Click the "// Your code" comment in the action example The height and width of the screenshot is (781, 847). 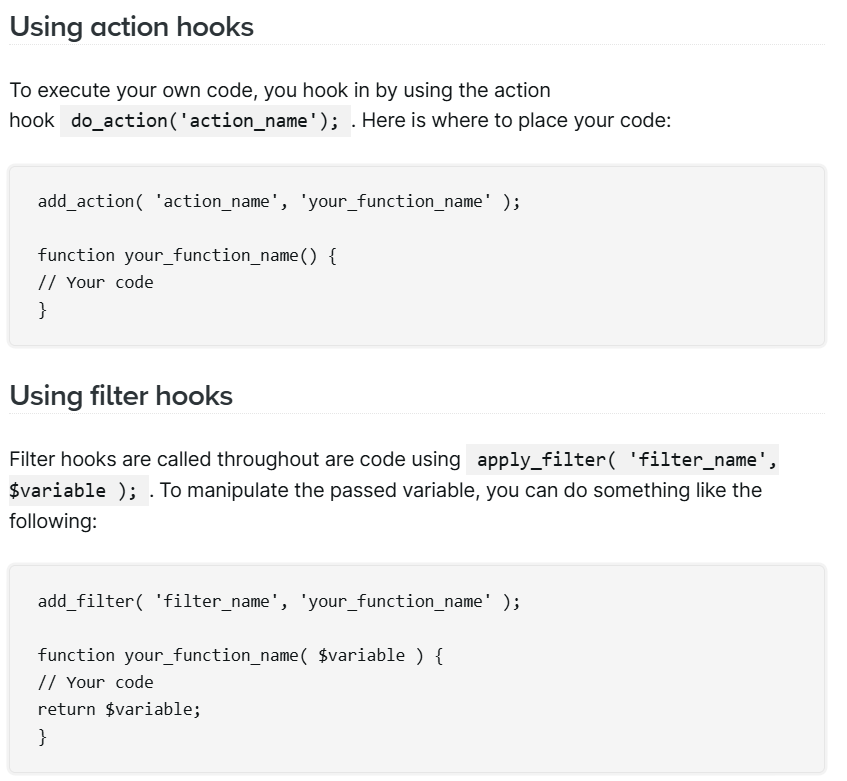pyautogui.click(x=96, y=282)

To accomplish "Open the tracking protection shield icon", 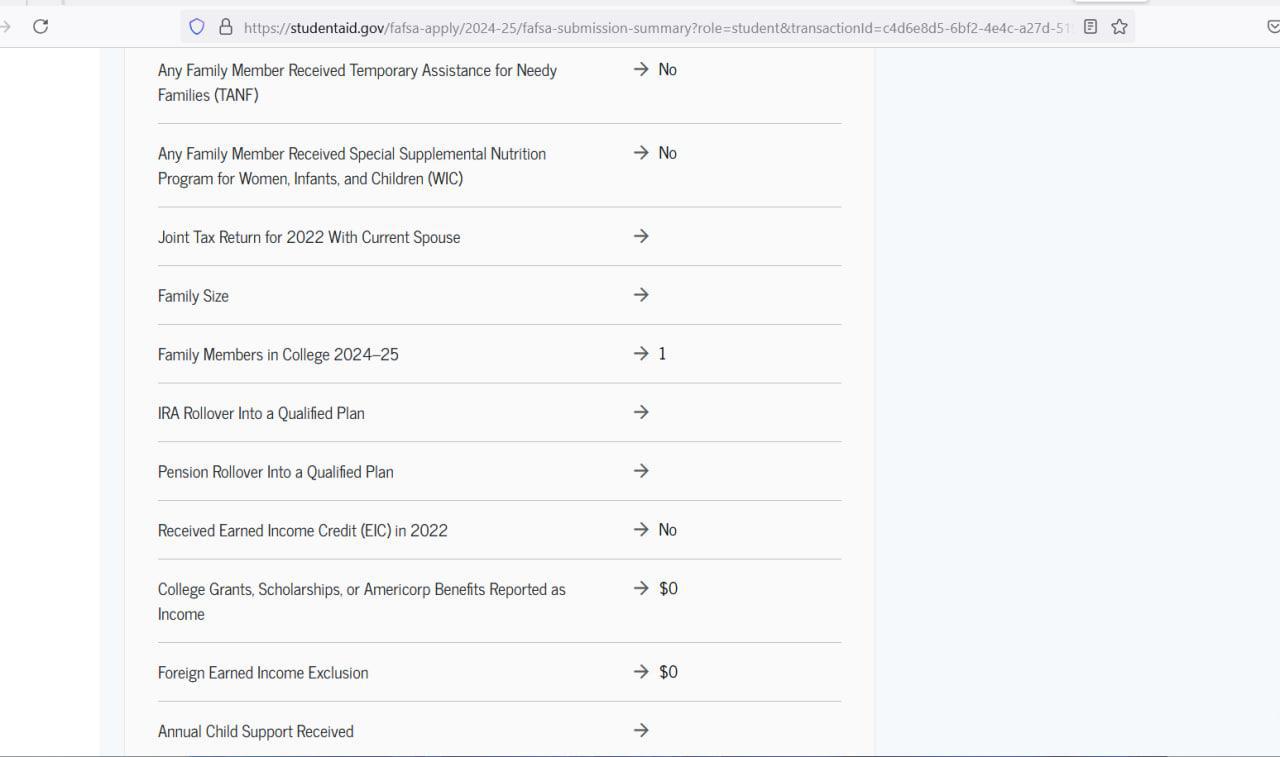I will pyautogui.click(x=197, y=27).
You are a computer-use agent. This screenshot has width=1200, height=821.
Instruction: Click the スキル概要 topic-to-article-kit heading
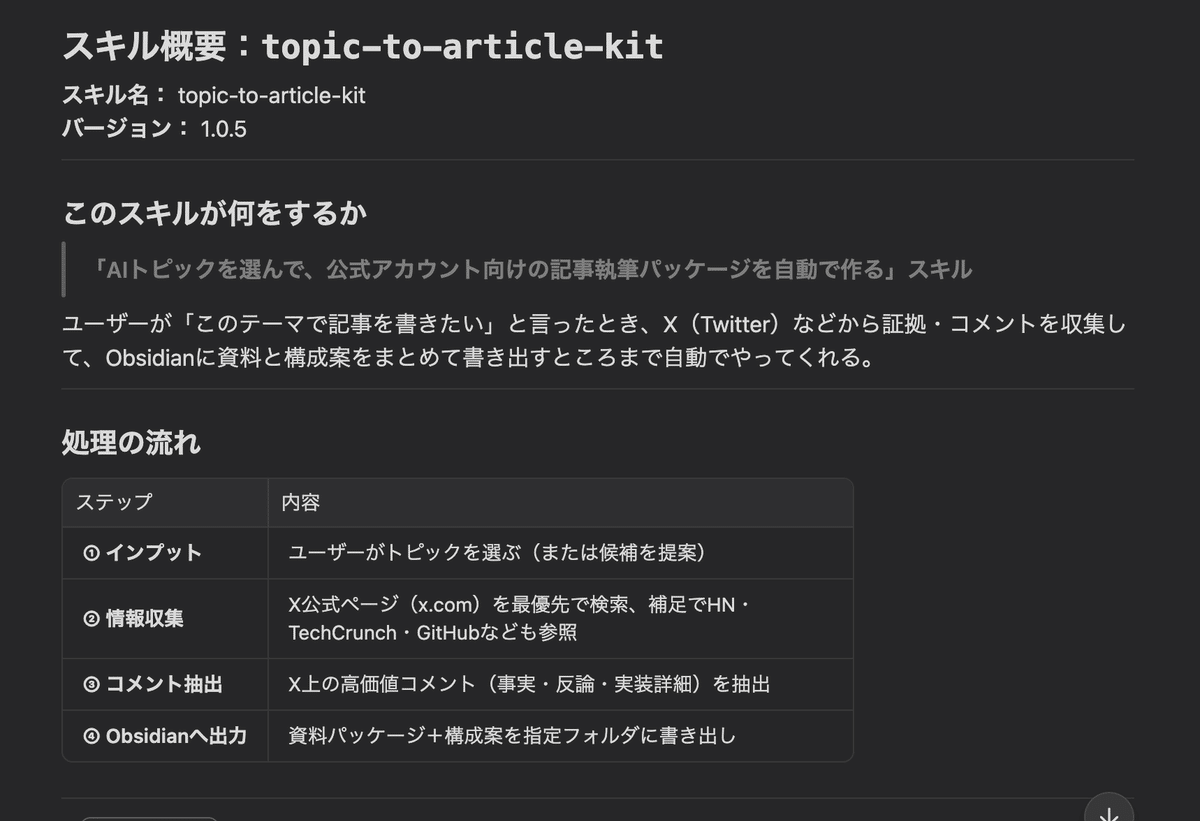363,46

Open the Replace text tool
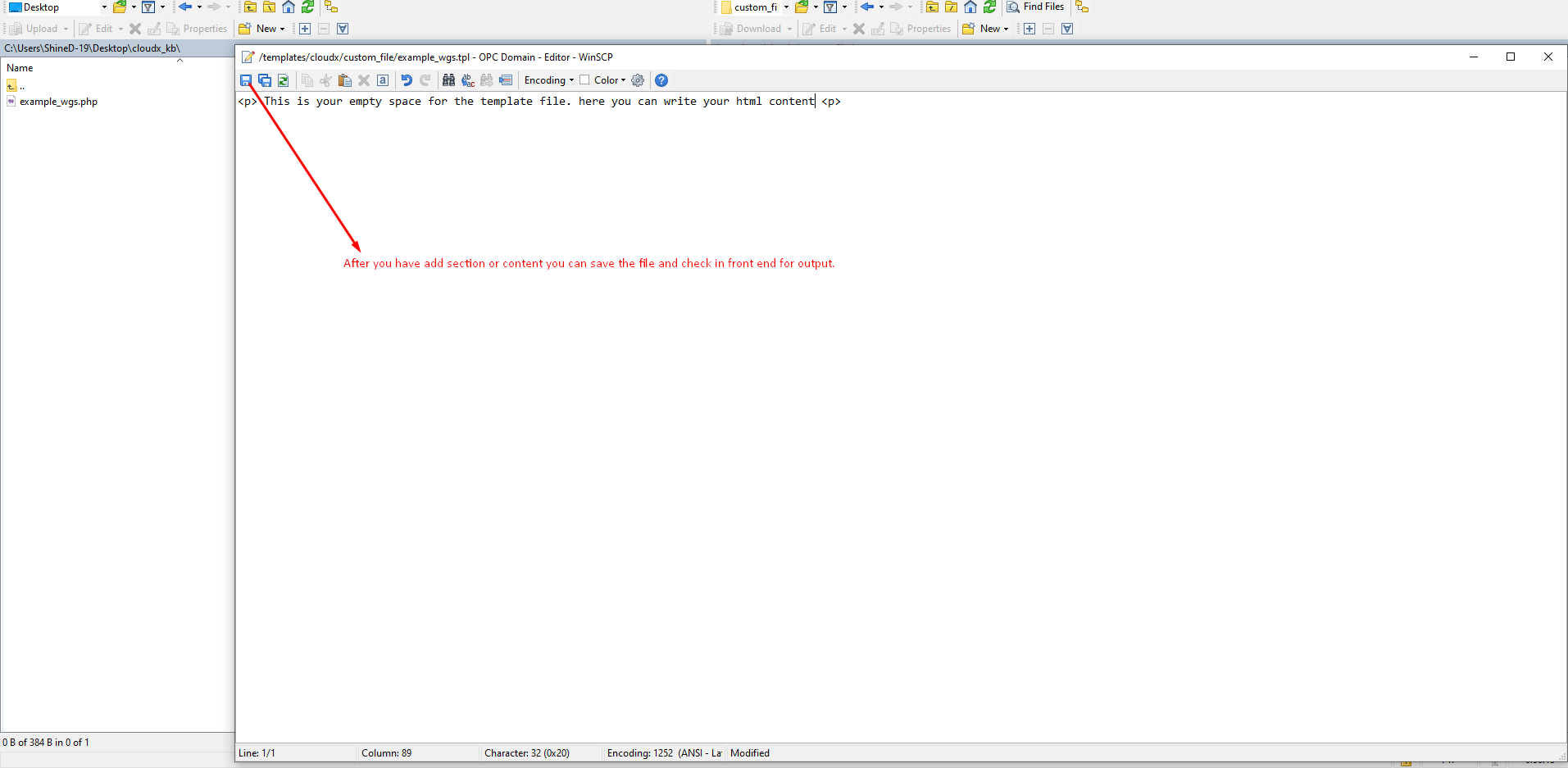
----
### [Task description]
The lines from the one containing "Instruction: Click the" through the final line of the data are to be repeated exactly, with both ends included and all pictures left out.

### [Response area]
Instruction: Click the スキル概要 topic-to-article-kit heading
363,46

Open the Replace text tool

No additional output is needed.